Buskin, A., Zhu, L., Chichagova, V., Basu, B., Mozafarri Jovin, S., Dolan, D., et al. (2018). Disrupted alternative splicing for genes implicated in splicing and ciliogenesis causes PRPF31 retinitis pigmentosa. Nature Communications, 9: 4234. doi:10.1038/s41467-018-06448-y.

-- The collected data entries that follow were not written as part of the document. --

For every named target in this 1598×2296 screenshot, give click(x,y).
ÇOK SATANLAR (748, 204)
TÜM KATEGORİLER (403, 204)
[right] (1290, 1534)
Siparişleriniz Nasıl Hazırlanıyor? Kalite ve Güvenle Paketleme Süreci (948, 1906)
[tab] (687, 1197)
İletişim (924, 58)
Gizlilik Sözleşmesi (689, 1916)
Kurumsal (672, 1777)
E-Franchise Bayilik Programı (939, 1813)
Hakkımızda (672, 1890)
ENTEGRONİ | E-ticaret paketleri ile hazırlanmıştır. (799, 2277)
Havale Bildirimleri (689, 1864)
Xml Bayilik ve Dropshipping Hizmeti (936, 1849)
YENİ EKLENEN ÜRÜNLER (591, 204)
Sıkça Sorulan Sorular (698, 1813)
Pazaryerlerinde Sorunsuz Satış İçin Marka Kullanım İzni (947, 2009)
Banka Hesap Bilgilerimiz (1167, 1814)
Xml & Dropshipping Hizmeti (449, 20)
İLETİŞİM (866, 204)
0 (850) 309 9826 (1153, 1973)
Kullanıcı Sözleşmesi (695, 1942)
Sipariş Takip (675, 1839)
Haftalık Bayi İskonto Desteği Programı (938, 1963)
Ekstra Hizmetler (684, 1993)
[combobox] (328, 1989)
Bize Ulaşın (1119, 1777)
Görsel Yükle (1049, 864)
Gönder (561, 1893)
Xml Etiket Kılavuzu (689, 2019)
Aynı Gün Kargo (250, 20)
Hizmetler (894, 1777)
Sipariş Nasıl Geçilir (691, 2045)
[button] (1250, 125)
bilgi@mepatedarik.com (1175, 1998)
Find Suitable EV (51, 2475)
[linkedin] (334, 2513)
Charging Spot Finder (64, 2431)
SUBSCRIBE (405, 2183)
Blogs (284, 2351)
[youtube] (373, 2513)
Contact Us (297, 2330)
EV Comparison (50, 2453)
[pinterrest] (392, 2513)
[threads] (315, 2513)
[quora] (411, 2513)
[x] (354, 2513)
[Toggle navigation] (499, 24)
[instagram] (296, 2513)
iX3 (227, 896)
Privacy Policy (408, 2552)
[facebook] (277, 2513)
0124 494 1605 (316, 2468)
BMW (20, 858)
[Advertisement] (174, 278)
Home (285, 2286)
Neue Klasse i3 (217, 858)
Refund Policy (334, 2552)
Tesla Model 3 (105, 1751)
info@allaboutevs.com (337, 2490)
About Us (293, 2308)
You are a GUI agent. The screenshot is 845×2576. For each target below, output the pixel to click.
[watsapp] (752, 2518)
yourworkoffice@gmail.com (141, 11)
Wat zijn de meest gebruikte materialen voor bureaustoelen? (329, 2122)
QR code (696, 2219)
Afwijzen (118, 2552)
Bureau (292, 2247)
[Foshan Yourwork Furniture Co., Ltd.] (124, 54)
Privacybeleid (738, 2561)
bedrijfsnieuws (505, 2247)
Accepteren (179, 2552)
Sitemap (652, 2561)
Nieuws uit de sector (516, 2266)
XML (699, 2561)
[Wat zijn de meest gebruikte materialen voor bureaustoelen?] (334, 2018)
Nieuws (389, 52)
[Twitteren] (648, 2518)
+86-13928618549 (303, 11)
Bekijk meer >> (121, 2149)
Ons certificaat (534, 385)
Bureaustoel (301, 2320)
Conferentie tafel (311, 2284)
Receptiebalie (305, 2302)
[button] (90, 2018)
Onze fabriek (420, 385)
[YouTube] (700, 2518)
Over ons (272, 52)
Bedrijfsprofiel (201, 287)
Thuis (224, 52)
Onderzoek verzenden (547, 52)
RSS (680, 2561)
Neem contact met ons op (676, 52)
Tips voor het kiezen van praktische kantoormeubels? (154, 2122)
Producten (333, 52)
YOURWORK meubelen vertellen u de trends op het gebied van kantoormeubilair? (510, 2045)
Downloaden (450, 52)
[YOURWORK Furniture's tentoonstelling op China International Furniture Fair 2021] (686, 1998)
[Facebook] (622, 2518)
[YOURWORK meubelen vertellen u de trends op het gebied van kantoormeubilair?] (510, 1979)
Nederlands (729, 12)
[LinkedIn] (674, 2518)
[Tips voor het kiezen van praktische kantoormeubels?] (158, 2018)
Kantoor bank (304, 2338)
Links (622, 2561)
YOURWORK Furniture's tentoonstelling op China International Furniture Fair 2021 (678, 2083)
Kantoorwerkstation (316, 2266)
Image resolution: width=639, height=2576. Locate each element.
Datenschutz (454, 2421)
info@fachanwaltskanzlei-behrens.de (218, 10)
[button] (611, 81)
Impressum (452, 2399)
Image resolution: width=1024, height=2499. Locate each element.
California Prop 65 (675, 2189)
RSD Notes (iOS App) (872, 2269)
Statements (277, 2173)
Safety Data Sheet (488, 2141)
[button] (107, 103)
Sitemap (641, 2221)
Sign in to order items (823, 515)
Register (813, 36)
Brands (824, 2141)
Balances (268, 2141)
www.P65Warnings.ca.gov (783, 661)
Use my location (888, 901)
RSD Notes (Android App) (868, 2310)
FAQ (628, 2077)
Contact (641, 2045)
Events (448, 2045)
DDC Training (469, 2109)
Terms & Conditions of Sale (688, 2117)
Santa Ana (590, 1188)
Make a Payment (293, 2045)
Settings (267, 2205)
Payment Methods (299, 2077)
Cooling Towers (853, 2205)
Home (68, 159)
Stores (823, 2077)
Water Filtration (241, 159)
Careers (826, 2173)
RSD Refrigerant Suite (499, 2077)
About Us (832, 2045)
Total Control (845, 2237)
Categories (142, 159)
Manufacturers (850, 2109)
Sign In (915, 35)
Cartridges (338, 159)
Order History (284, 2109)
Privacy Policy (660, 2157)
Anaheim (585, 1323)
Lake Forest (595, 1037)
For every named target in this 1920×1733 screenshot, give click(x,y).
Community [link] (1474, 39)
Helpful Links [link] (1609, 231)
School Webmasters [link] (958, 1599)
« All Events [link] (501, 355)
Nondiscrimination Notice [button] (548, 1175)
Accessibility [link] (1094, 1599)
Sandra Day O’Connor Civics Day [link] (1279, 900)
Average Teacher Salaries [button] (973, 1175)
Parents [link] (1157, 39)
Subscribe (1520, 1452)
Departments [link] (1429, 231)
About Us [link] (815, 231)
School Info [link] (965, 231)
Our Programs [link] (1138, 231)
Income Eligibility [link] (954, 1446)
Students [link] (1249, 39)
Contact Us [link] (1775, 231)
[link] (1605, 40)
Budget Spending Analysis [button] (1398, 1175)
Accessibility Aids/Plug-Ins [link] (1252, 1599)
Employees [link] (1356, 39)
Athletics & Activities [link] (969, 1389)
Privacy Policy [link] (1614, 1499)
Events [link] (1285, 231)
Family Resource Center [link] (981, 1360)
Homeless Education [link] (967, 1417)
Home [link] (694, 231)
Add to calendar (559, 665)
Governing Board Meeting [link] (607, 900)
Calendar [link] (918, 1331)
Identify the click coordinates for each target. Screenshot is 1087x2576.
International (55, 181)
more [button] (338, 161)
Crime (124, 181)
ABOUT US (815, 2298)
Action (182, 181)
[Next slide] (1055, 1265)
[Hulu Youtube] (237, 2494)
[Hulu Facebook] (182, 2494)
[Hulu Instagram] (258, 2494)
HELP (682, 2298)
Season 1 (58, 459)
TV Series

Cite as: https://hdl.handle.net/21.11116/0000-0002-61B2-7

Abstract

Mutations in pre-mRNA processing factors (PRPFs) cause autosomal-dominant retinitis pigmentosa (RP), but it is unclear why mutations in ubiquitously expressed genes cause non-syndromic retinal disease. Here, we generate transcriptome profiles from RP11 (PRPF31-mutated) patient-derived retinal organoids and retinal pigment epithelium (RPE), as well as Prpf31+/- mouse tissues, which revealed that disrupted alternative splicing occurred for specific splicing programmes. Mis-splicing of genes encoding pre-mRNA splicing proteins was limited to patient-specific retinal cells and Prpf31+/- mouse retinae and RPE. Mis-splicing of genes implicated in ciliogenesis and cellular adhesion was associated with severe RPE defects that include disrupted apical - basal polarity, reduced trans-epithelial resistance and phagocytic capacity, and decreased cilia length and incidence. Disrupted cilia morphology also occurred in patient-derived photoreceptors, associated with progressive degeneration and cellular stress. In situ gene editing of a pathogenic mutation rescued protein expression and key cellular phenotypes in RPE and photoreceptors, providing proof of concept for future therapeutic strategies.